Deuteronomy 18:15-20. Surrounded by many nations who practiced witchcraft, consulted mediums, or cast fortunes in various ways, Moses reminds the people of Israel that the Lord raises up prophets to guide them, just as Moses himself was led by God to guide Israel. God takes the initiative and provides true spiritual leadership to his people, in contrast to people taking the initiative through various human methods and practices. And woe to those who abuse the calling of God!
Mark 1:21-28: Mark begins the story of Jesus’ life and ministry with the authority that was seen in his teaching, and the power to heal and free people from unclean forces (spirits). The unclean spirits know who Jesus is – the Holy One of God – but he is not ready for his ministry to “get political” and so silences them.

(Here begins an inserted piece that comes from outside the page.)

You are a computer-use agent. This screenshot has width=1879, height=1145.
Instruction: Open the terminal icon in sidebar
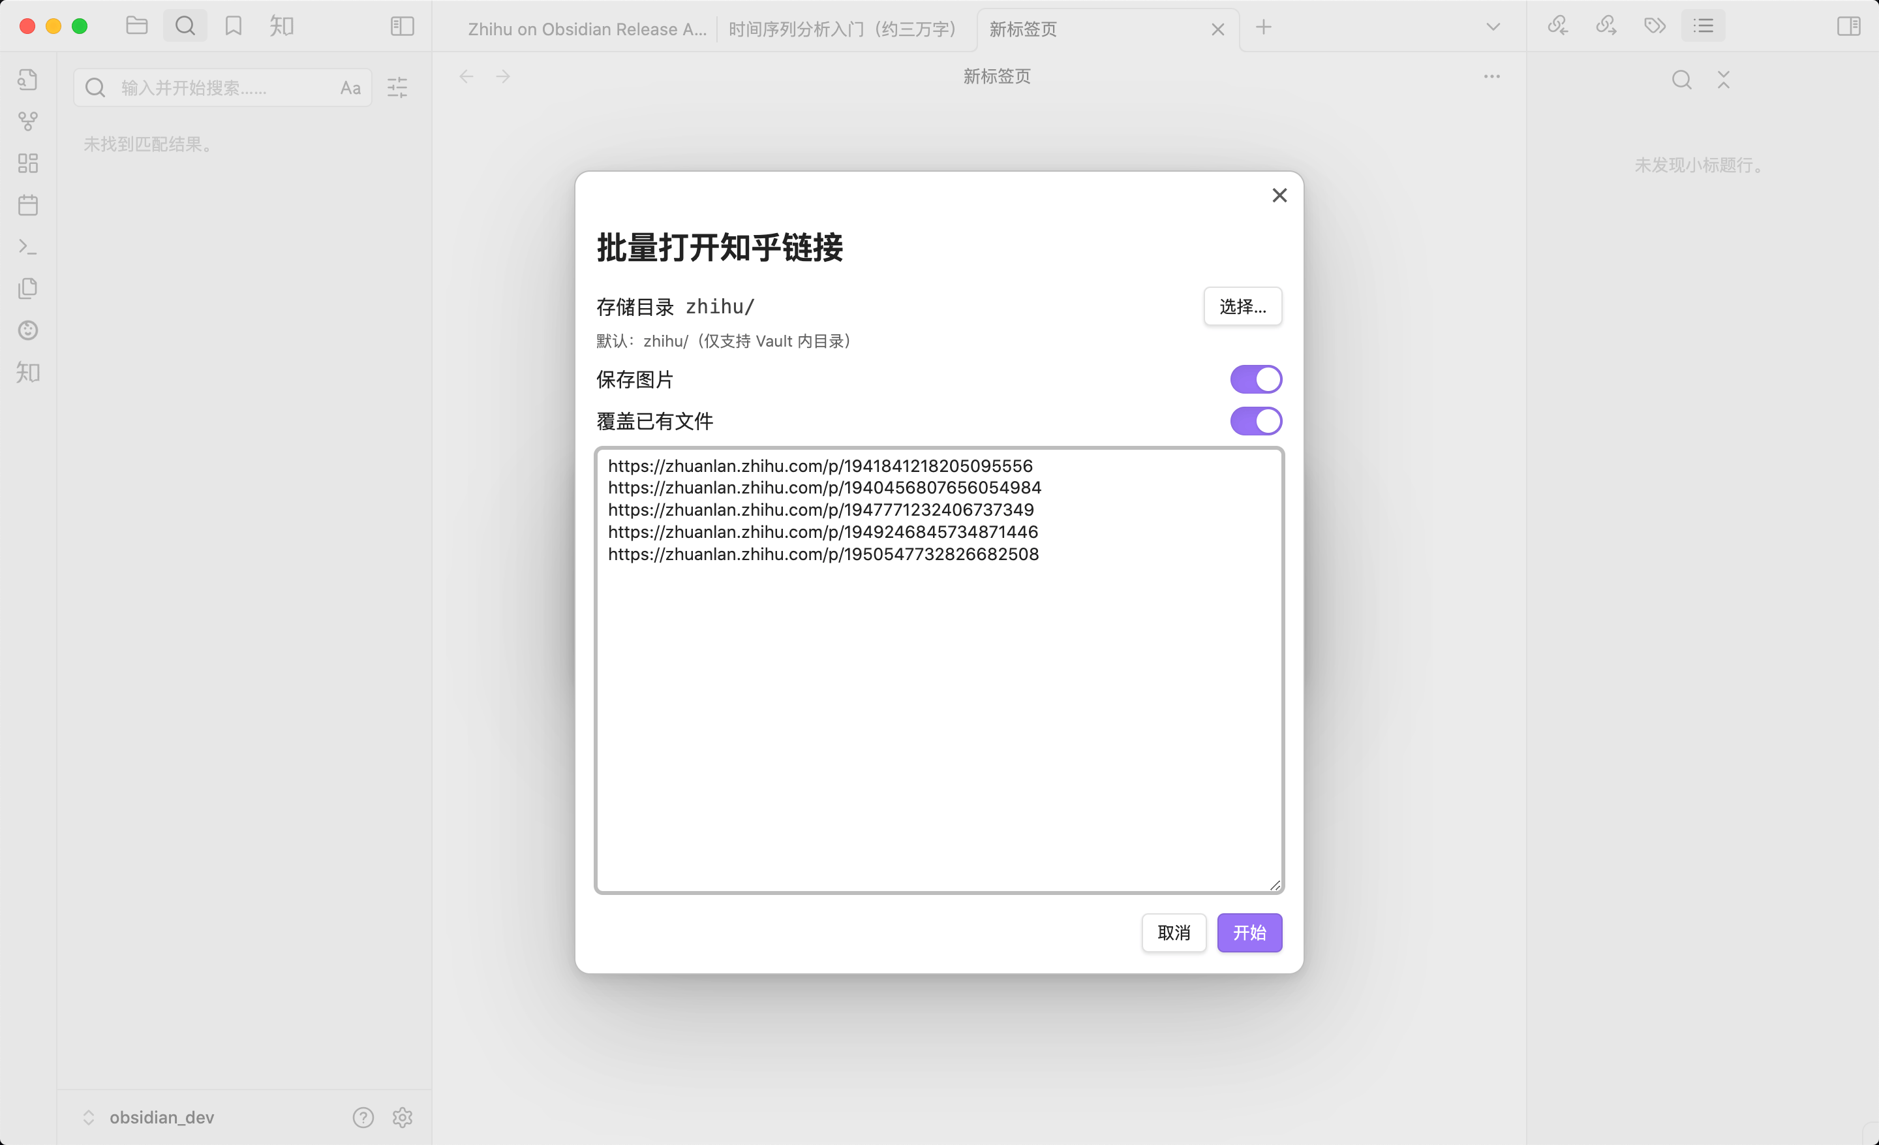(28, 246)
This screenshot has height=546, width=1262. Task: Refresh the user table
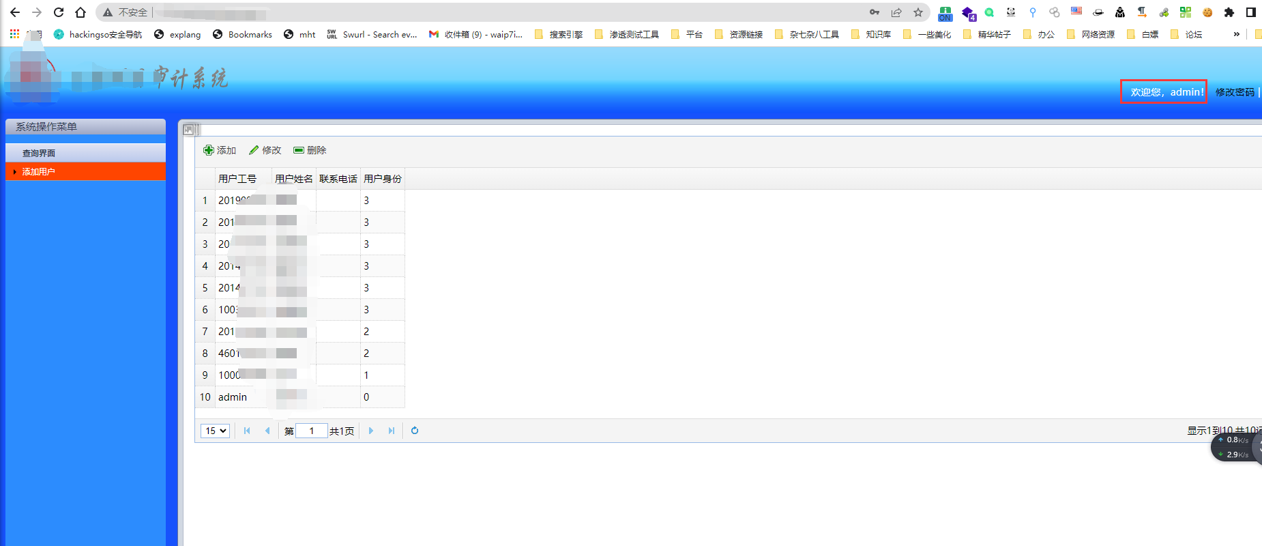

1 Corinthians 8:1-13. Paul takes on the controversy in this community over food that has been offered in non-Christian idol worship. “Strong” Christians, who know that idols are nothing, felt free to eat as they chose. Paul however, challenges their lack of love for their “weaker” brothers and sisters who are troubled by the practice. Far more important than “knowing better” and upsetting others, is love that considers how to build up and bear with others who may be weak. Paul refuses to eat in a controversial way that gives unnecessary harm to the less well informed conscience of these weaker believers.
Comment: The people hearing Jesus recognized in him an authority that was qualitatively different from the scholars and religious leaders of their time. Mark’s gospel makes clear there is one place and person to whom we should go – the one who has authority from God to teach, heal, and save – Jesus, the Holy One of God. It is easy for me to say, “Jesus is my Lord,” and say he is the authority for my life. But how do I work this out every day? How does my life show this? I know that I need to place myself, and then “re-place” myself under the authority of Jesus Christ, again and again, more and more deeply, day after day! If I really do this, it should be evident to the people around me.